(Task data):
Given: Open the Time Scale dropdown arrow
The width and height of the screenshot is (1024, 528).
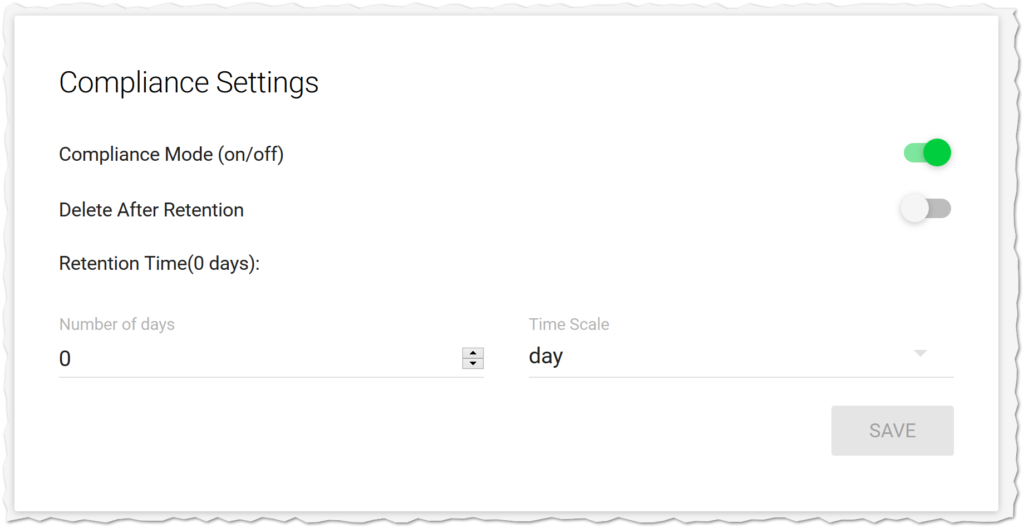Looking at the screenshot, I should [x=921, y=354].
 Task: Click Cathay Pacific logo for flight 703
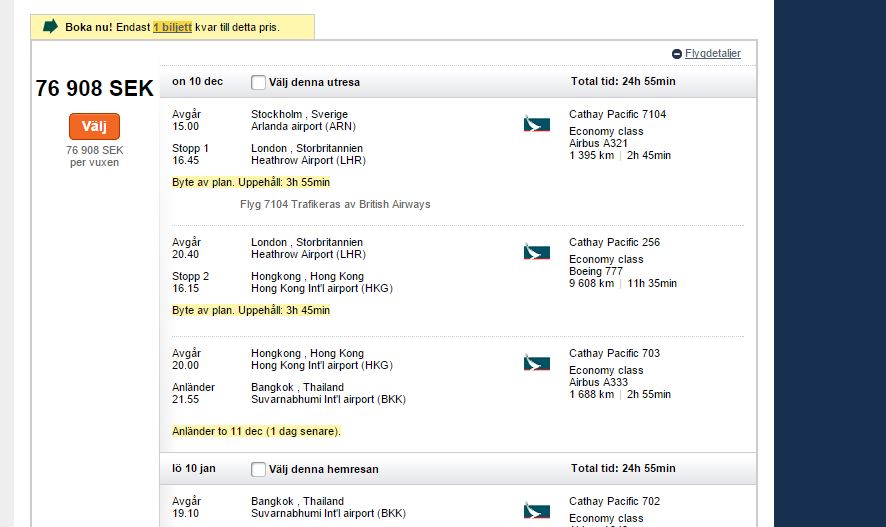(x=536, y=363)
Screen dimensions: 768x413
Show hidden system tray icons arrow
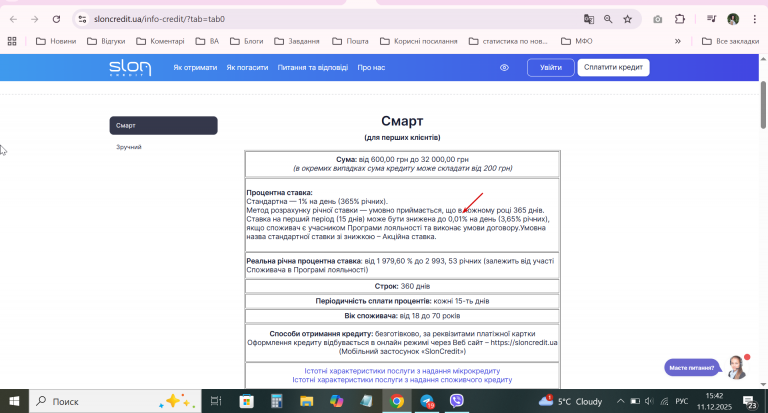point(620,401)
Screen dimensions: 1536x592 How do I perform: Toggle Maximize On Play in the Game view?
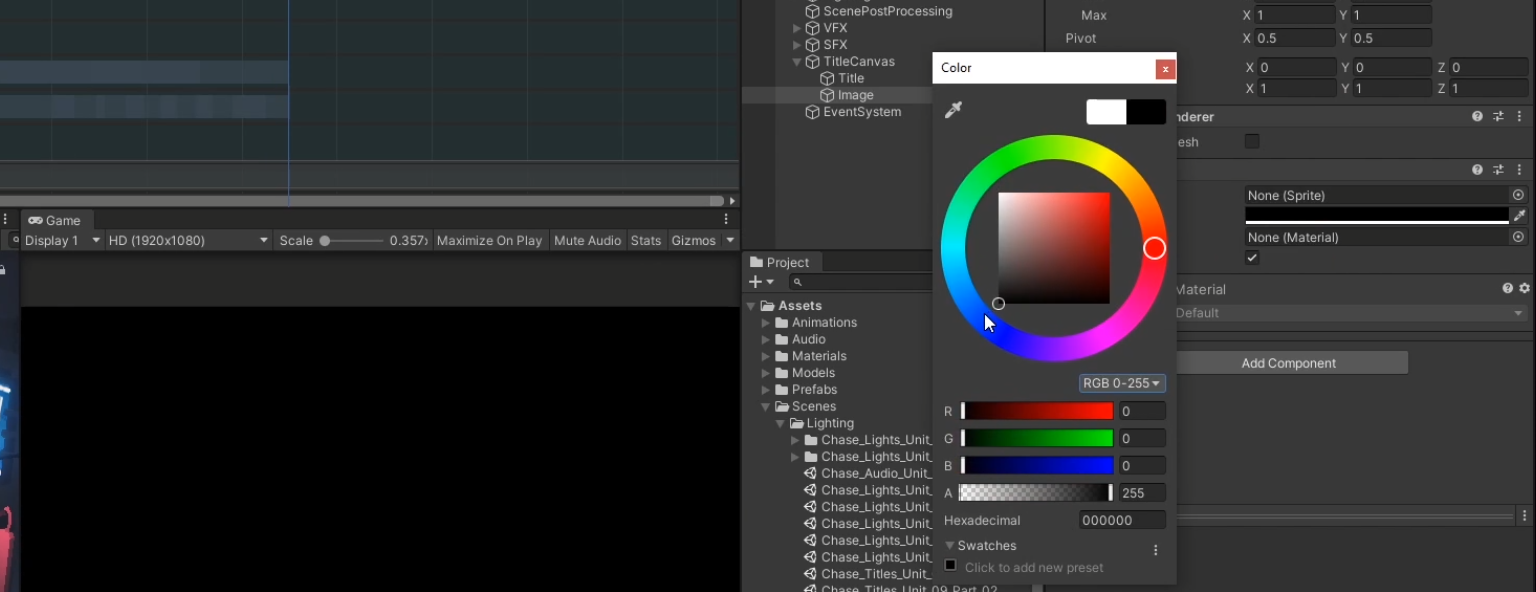pyautogui.click(x=489, y=241)
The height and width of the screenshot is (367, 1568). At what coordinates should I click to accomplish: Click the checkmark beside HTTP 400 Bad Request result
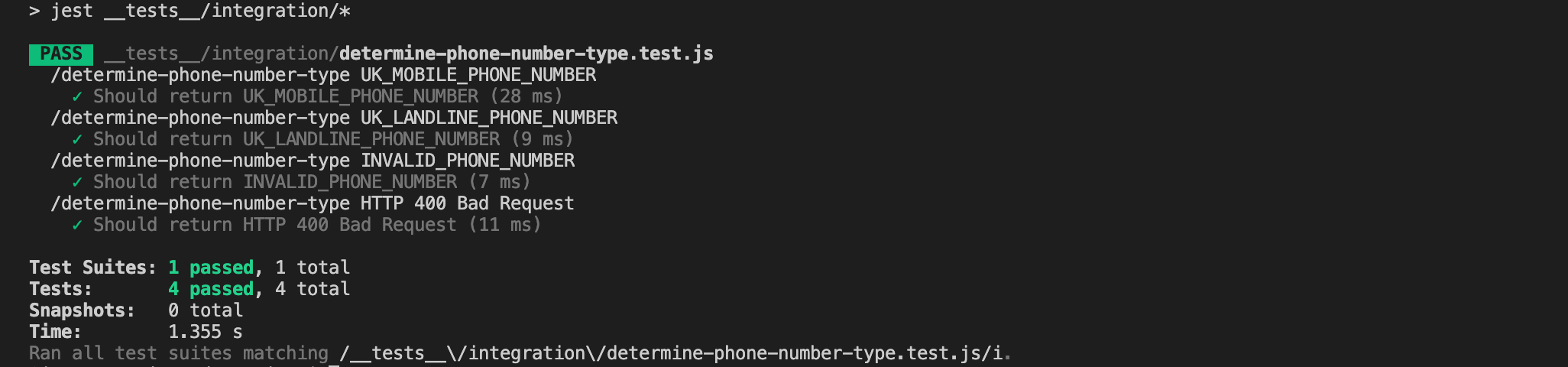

(Directions): Drop the images and copy all the data exactly.

(Solution):
Given: Open the Time Scale dropdown arrow
The width and height of the screenshot is (1024, 528).
Looking at the screenshot, I should [x=921, y=354].
 Task: Click Cathay Pacific logo for flight 703
(x=536, y=363)
Screen dimensions: 768x413
Show hidden system tray icons arrow
point(620,401)
Screen dimensions: 1536x592 How do I perform: Toggle Maximize On Play in the Game view?
pyautogui.click(x=489, y=241)
The height and width of the screenshot is (367, 1568). At what coordinates should I click to accomplish: Click the checkmark beside HTTP 400 Bad Request result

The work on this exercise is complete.